Orang-orang Uighur telah bermigrasi ke Pakistan sejak akhir abad ke-19 dan awal abad ke-20. Beberapa bekerja sebagai pedagang dan yang lain melarikan diri dari penganiayaan komunis.

Hari ini, tindakan brutal Cina terhadap komunitas Uighur telah menjadi berita utama di seluruh dunia. Hingga tiga juta orang Uighur diyakini ditahan di kamp konsentrasi yang disebut “kamp pendidikan ulang”, mereka dipaksa untuk meninggalkan Islam.

Di Pakistan, ada sekitar 2.000 warga Uighur, selama beberapa dekade mereka tidak terlaku menampakkan diri, sehingga sangat sedikit orang yang bahkan menyadari kehadiran mereka.

Namun kehadiran mereka di sini tidak luput dari perhatian oleh Cina yang menjadi “saudara besi” Pakistan dengan uluran tangannya saat krisis ekonomi.

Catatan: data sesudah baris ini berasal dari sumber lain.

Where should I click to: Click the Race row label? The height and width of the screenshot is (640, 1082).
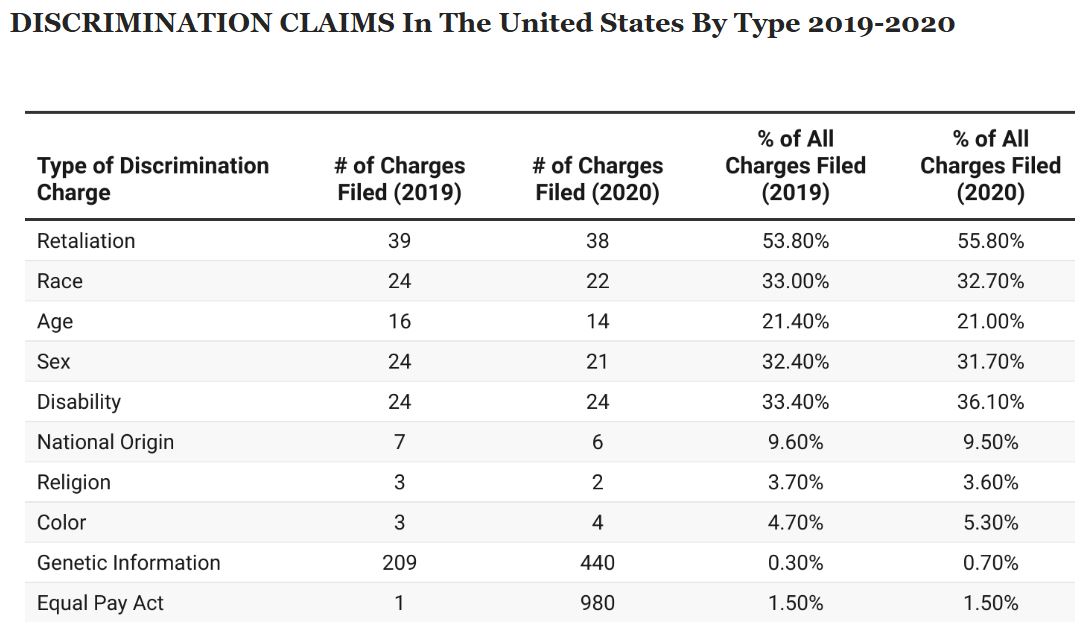[60, 281]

Menurut masyarakat, Cina telah menekan Pakistan untuk tidak memberikan kritik.

“Mereka ingin menghabisi orang-orang Uighur,” kata Abdul Hameed, merujuk pada orang Cina. “Di sini, kita tidak bisa melakukan apa pun sesuai keinginan kita karena Cina mengejar kita.”

Beijing telah menginvestasikan $ 62 miliar (sekitar Rp875 triliun) untuk pembangunan Koridor Ekonomi Cina-Pakistan (CPEC), yang akan menghubungkan Kashgar di Xinjiang ke pelabuhan Gwadar selatan di Pakistan. Cina juga telah menjanjikan bantuan keuangan kepada negara itu, yang sangat ingin menyelesaikan masalah ekonominya.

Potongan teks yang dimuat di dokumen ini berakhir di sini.